## [What the task requires]
Would you transcribe only the lines below, from the one containing "Instruction: Click the Επιστροφή program logo" through the end of the material, exactly and with no pictures?

Excerpted records Start Marker

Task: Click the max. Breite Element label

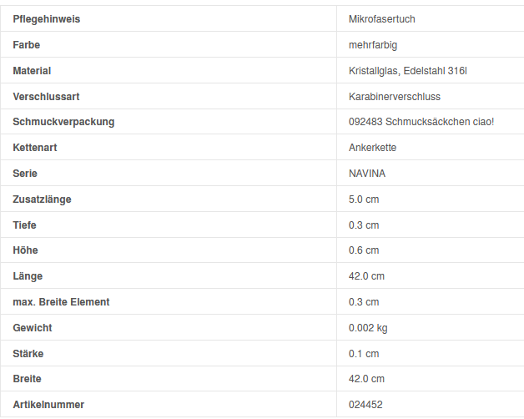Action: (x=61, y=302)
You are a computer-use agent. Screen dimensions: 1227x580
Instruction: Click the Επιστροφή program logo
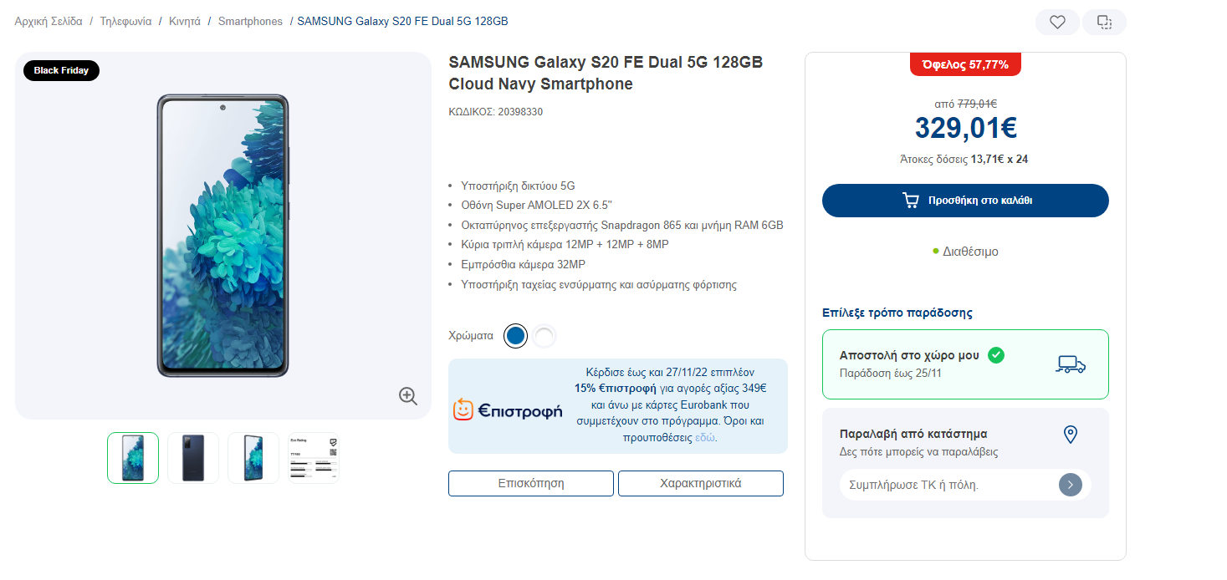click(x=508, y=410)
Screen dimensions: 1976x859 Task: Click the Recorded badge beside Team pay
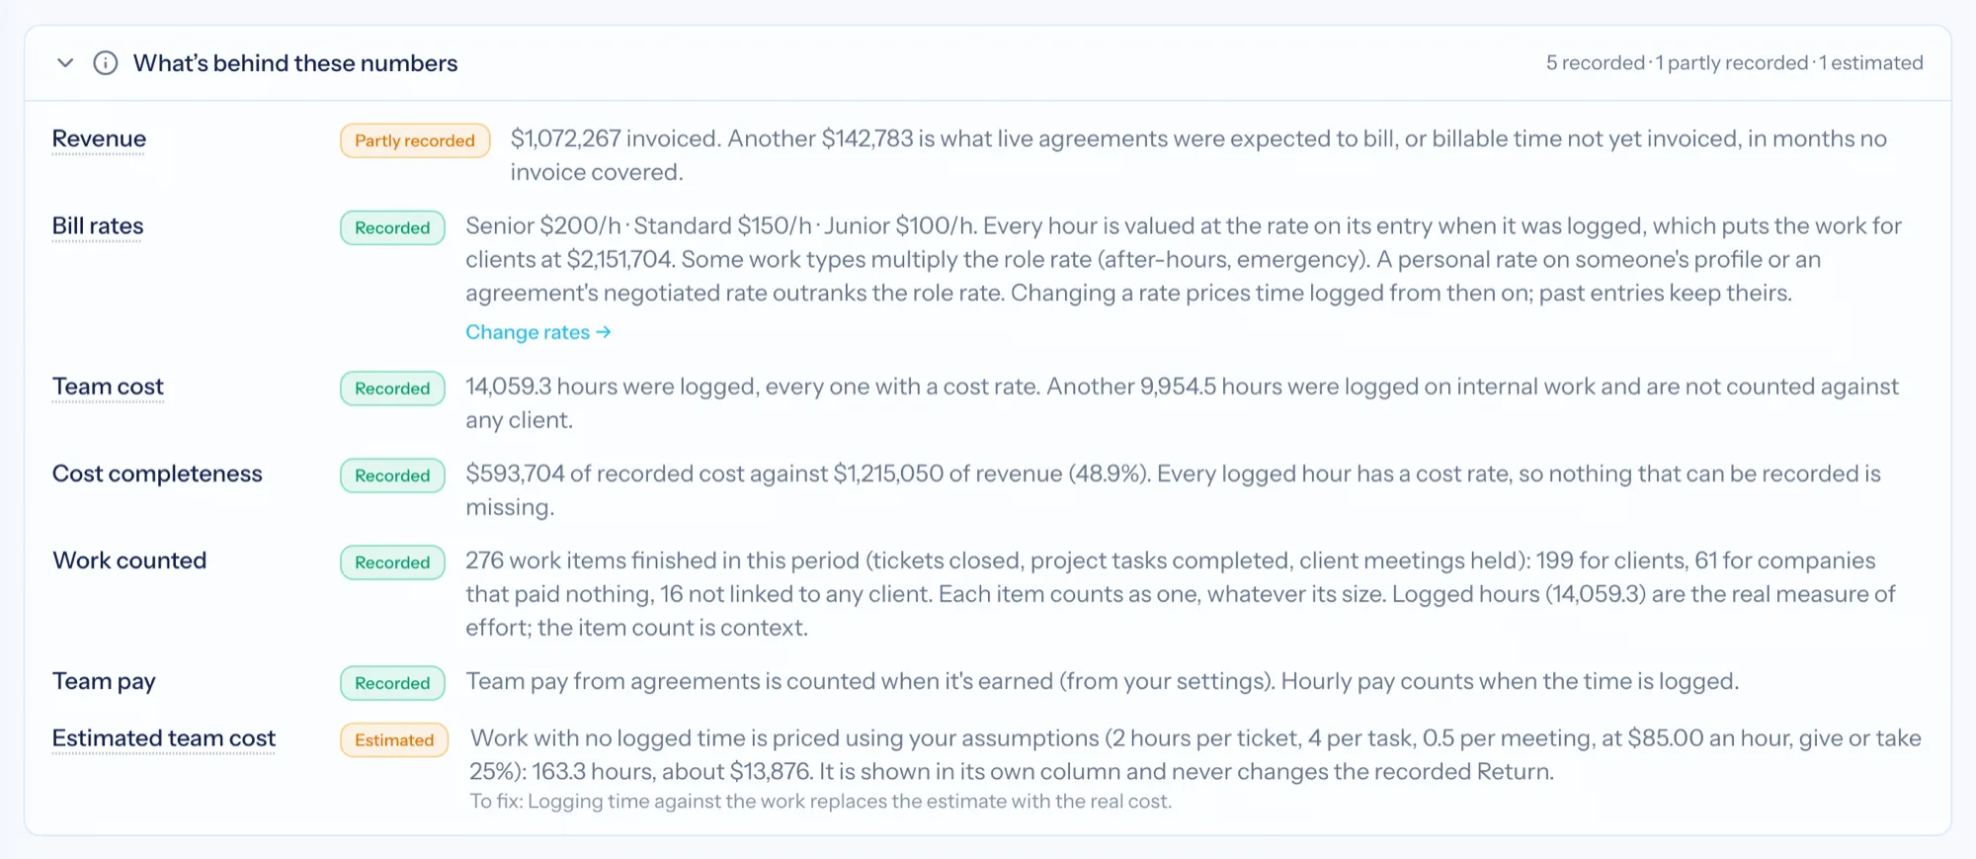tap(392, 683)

Excerpted records End Marker

## [Response to this task]
Instruction: Click the Επιστροφή program logo
click(x=508, y=410)
Screen dimensions: 1976x859 Task: Click the Recorded badge beside Team pay
tap(392, 683)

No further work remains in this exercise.